• Work required
Reproduce the data below word for word, from its first line through the line that contains "at (780, 382).", including that line.

• Provided records
*** Begin section ***

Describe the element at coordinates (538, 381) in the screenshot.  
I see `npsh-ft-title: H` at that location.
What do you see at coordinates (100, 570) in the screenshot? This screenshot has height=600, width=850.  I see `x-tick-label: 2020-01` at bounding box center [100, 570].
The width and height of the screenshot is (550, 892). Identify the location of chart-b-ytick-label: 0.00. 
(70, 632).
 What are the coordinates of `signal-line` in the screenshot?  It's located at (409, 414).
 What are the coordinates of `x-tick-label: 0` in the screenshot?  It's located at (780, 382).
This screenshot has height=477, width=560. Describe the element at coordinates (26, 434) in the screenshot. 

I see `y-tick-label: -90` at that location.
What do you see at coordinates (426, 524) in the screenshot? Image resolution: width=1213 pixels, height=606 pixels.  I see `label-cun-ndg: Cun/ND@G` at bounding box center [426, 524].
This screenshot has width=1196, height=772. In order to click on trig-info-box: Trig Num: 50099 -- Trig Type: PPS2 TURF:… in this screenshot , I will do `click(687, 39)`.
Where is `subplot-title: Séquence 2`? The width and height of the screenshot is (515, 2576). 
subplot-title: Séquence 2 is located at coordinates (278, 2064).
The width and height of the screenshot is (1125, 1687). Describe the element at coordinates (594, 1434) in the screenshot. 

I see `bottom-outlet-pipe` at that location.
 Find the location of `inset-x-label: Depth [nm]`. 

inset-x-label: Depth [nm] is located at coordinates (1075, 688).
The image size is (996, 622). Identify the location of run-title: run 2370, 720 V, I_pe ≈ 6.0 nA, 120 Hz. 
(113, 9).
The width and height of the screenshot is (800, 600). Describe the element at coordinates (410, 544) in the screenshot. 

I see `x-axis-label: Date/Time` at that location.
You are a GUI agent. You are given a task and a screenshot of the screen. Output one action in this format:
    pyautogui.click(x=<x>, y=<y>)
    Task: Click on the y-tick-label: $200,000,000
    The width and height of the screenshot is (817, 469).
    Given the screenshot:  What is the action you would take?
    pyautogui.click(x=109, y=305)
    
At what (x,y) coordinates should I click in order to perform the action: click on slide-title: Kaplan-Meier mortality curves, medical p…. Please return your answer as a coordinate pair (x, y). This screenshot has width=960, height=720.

*** End section ***

• Result
Describe the element at coordinates (538, 381) in the screenshot.  
I see `npsh-ft-title: H` at that location.
What do you see at coordinates (100, 570) in the screenshot? This screenshot has height=600, width=850.  I see `x-tick-label: 2020-01` at bounding box center [100, 570].
The width and height of the screenshot is (550, 892). Identify the location of chart-b-ytick-label: 0.00. 
(70, 632).
 What are the coordinates of `signal-line` in the screenshot?  It's located at (409, 414).
 What are the coordinates of `x-tick-label: 0` in the screenshot?  It's located at (780, 382).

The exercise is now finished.